22.01.2025
Notas del concierto

El arte de la cuerdas

La Franz Schubert Filharmonia ofreció en el Palau de la Música un concierto de gran profundidad musical, con la inspirada dirección e interpretación desde la posición de primer violín de Vlad Stanculeasa.

Iniciamos el concierto con Octeto de cuerda op. 20 de Mendelssohn, una obra genial compuesta con sólo 16 años, que el propio compositor insistió en que había que ser interpretado con sonoridad orquestal, más que cambrística.
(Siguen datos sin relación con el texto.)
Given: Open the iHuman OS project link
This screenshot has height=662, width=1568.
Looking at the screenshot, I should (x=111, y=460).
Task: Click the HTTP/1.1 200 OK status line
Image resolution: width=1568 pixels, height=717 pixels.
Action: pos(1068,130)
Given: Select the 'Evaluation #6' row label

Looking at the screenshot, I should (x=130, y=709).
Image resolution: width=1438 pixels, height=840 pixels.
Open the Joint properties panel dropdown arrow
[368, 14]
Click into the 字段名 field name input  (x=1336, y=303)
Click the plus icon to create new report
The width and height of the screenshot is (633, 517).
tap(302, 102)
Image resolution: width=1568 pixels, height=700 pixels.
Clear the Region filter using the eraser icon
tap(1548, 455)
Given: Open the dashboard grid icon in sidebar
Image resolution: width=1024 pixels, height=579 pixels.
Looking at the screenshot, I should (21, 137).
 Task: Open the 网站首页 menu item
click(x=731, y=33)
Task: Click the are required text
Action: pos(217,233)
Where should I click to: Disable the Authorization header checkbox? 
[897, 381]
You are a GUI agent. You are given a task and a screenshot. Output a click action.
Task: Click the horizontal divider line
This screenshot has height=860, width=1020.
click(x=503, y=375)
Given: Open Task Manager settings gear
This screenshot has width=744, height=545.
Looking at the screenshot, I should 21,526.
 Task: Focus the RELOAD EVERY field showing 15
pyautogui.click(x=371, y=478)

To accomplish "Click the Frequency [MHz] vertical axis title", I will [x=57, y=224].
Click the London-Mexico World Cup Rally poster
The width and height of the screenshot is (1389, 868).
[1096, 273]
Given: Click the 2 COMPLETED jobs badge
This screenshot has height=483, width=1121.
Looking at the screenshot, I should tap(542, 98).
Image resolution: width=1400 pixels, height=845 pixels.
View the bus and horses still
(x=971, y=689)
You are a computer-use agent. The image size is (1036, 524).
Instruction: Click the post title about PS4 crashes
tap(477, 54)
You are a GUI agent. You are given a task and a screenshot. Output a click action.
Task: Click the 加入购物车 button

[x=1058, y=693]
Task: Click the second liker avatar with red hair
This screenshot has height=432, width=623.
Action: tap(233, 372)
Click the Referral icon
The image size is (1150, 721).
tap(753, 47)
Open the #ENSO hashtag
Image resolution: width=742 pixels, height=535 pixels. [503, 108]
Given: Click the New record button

La orquesta puso de relieve esta premisa gracias al sonido virtuoso del contrabajo, que reforzó los registros graves y añadió profundidad sinfónica. El primer movimiento, lleno de energía juvenil, brilló por su precisión, mientras que el scherzo cautivó con su ligereza y agilidad. El Presto final cerró la obra con una explosión de energía virtuosa.

En la segunda parte, la Serenata para cuerdas op. 48 de Chaikovski destacó por el equilibrio entre la elegancia y la emoción. El solemne Pezzo in forma di sonatina que abre la partitura ofreció un diálogo noble y orgánico entre las secciones. El Vals fluyó con delicadeza y encanto, mientras que Élégie nos conmovió con un control exquisito del tempo y el equilibrio de colores. El apoteósico Tema Russo puso el punto final con vitalidad y sofisticación.

Por último, los músicos de la Franz Schubert Filharmonia regalaron un bis de Sibelius maravilloso que detuvo el tiempo.